Description of the task: Across these entries, how many lines contain the word "agent"? Answer with only the number.

(Items from a dataset)
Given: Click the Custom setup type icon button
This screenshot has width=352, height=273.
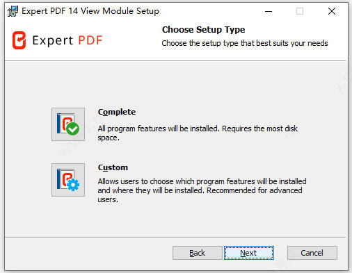Looking at the screenshot, I should (x=68, y=180).
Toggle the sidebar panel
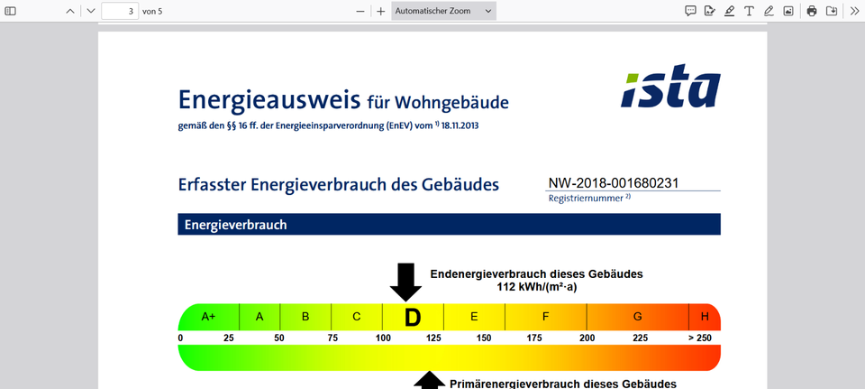Viewport: 865px width, 389px height. 11,11
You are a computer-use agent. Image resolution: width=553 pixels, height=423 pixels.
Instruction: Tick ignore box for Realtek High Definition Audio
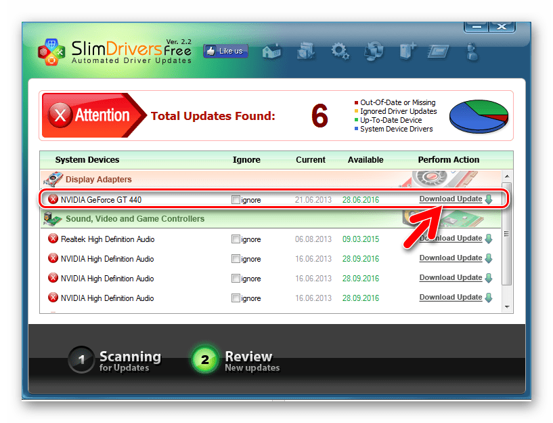click(236, 239)
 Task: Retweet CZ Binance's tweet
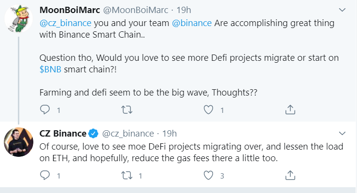point(128,176)
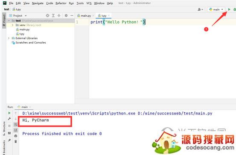Rerun main from the Run panel

click(9, 113)
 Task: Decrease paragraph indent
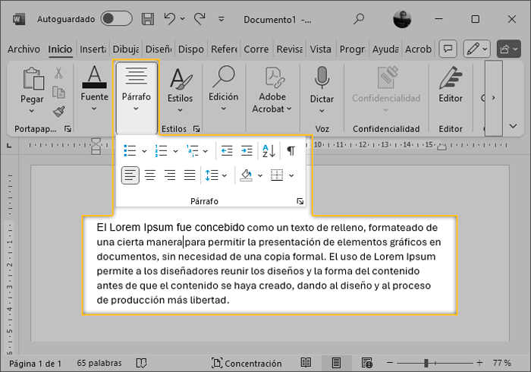pyautogui.click(x=226, y=151)
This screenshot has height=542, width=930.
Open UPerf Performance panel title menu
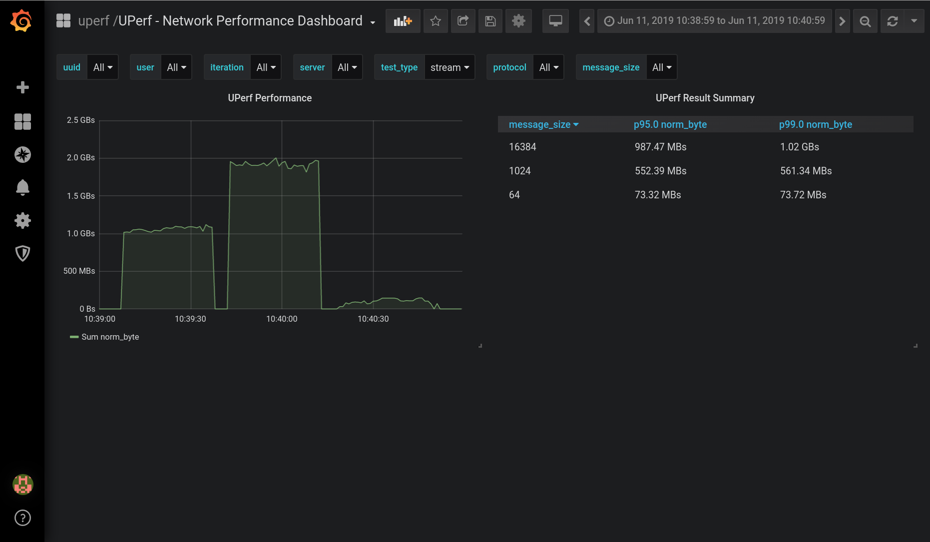270,98
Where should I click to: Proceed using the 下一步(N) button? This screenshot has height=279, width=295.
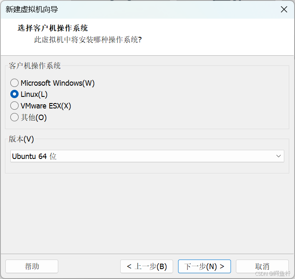[205, 266]
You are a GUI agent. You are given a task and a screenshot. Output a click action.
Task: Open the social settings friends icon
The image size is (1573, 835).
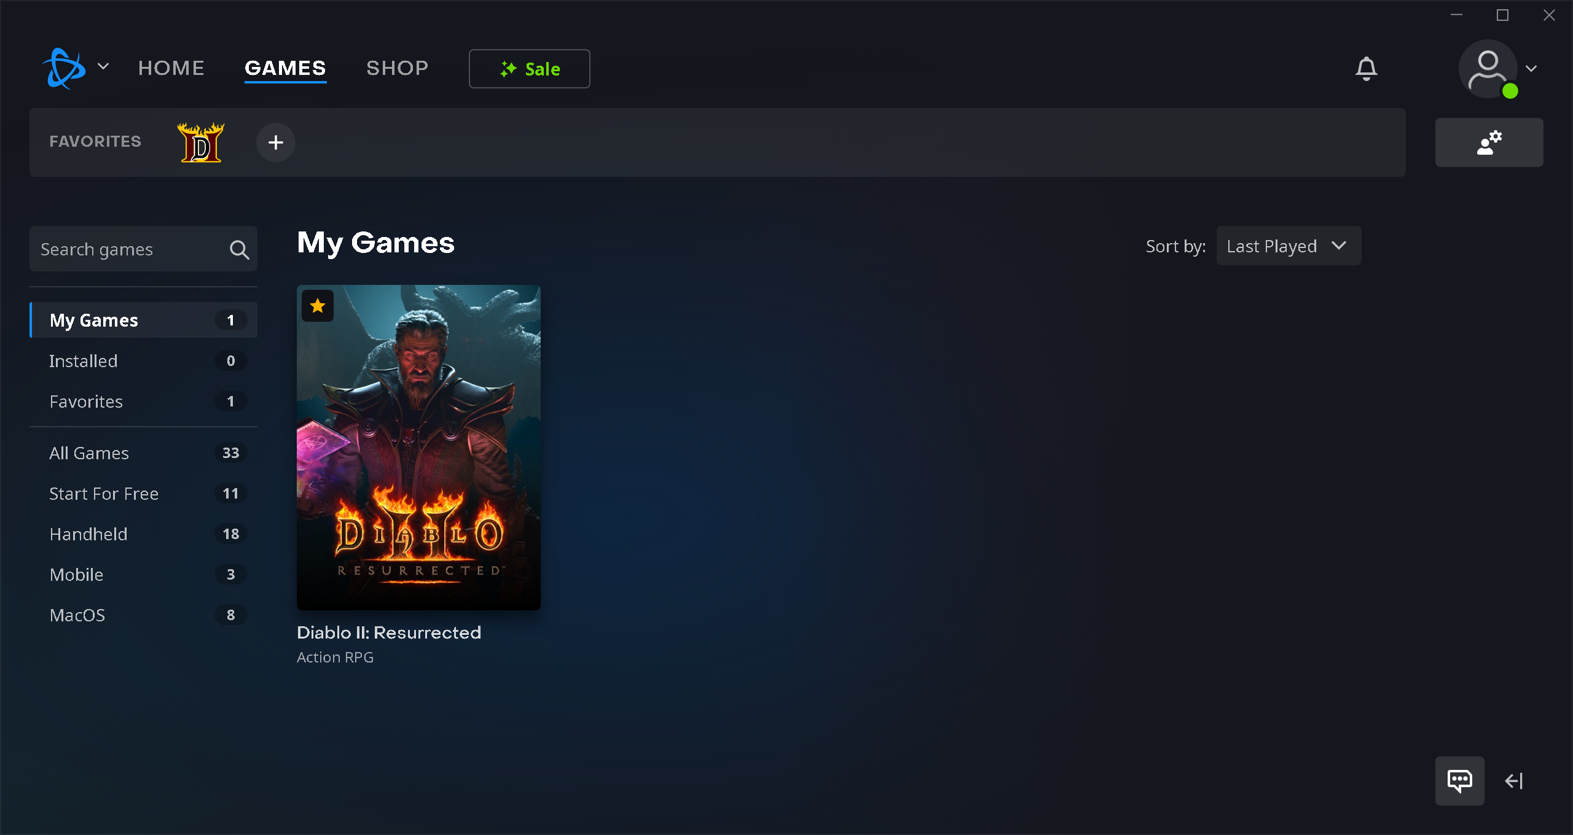pos(1489,142)
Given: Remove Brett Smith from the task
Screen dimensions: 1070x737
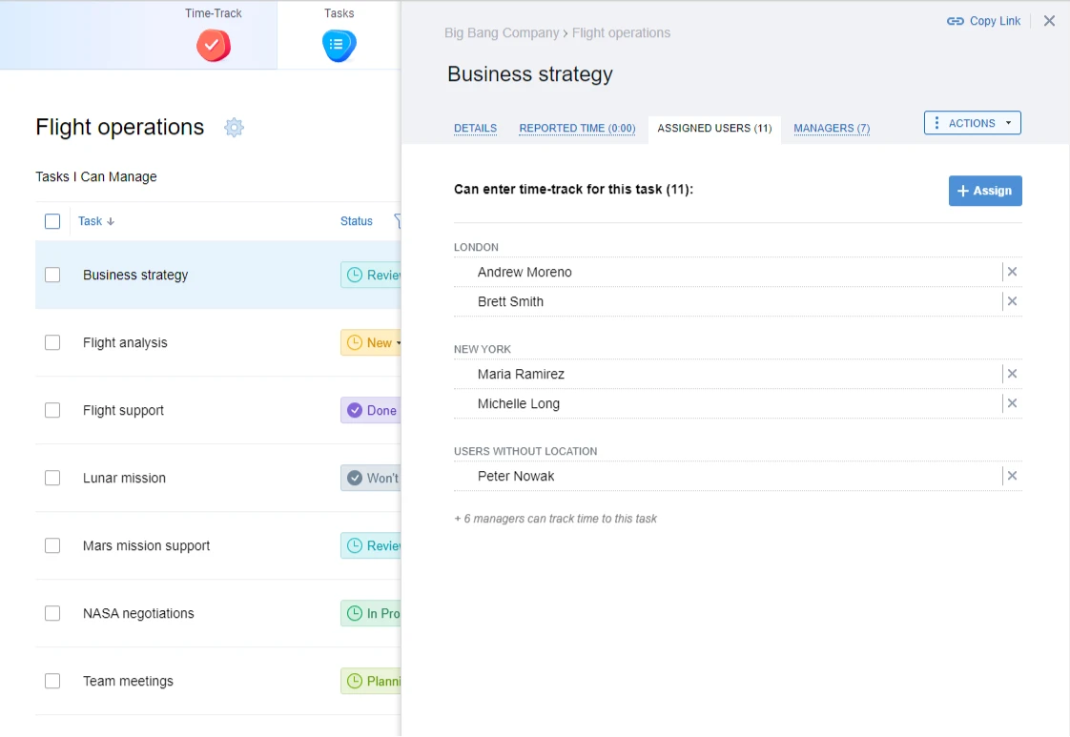Looking at the screenshot, I should (x=1012, y=302).
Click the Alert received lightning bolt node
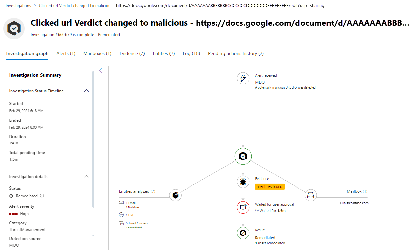Image resolution: width=418 pixels, height=250 pixels. [243, 78]
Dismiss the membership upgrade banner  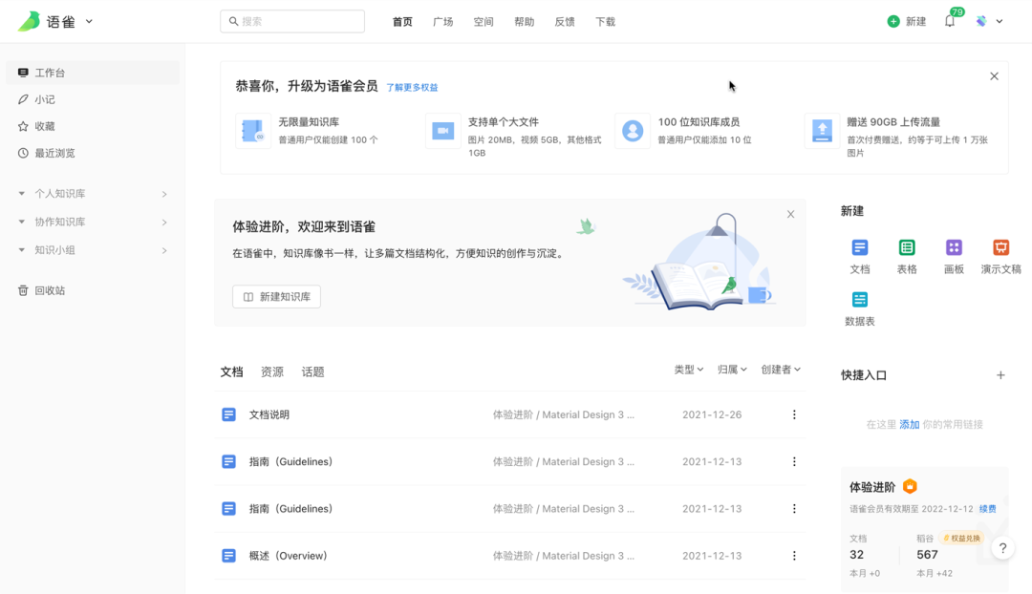pyautogui.click(x=994, y=76)
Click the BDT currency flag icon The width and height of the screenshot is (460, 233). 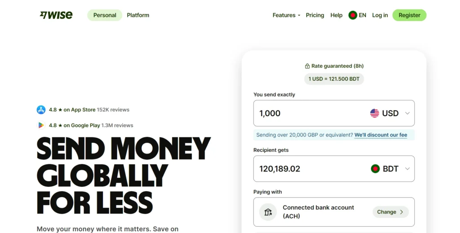click(x=375, y=169)
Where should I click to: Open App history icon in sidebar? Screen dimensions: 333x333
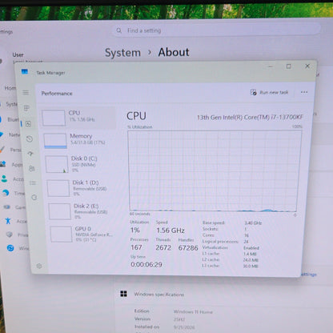pyautogui.click(x=30, y=138)
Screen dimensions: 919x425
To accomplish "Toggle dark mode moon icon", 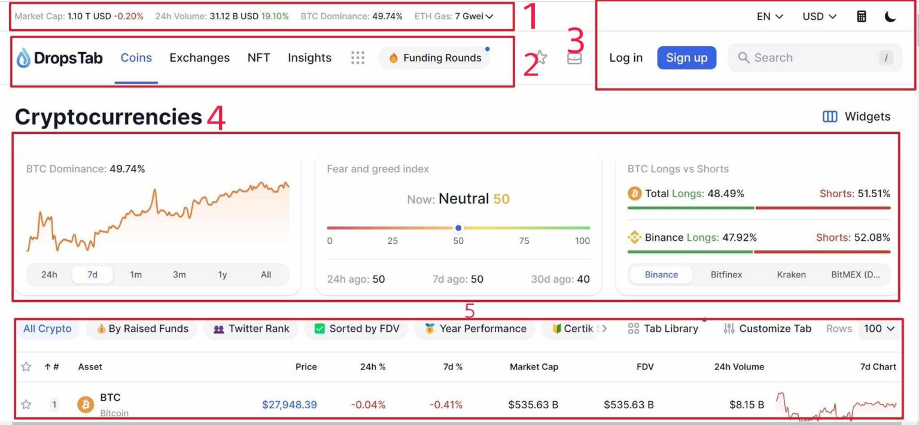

Result: 2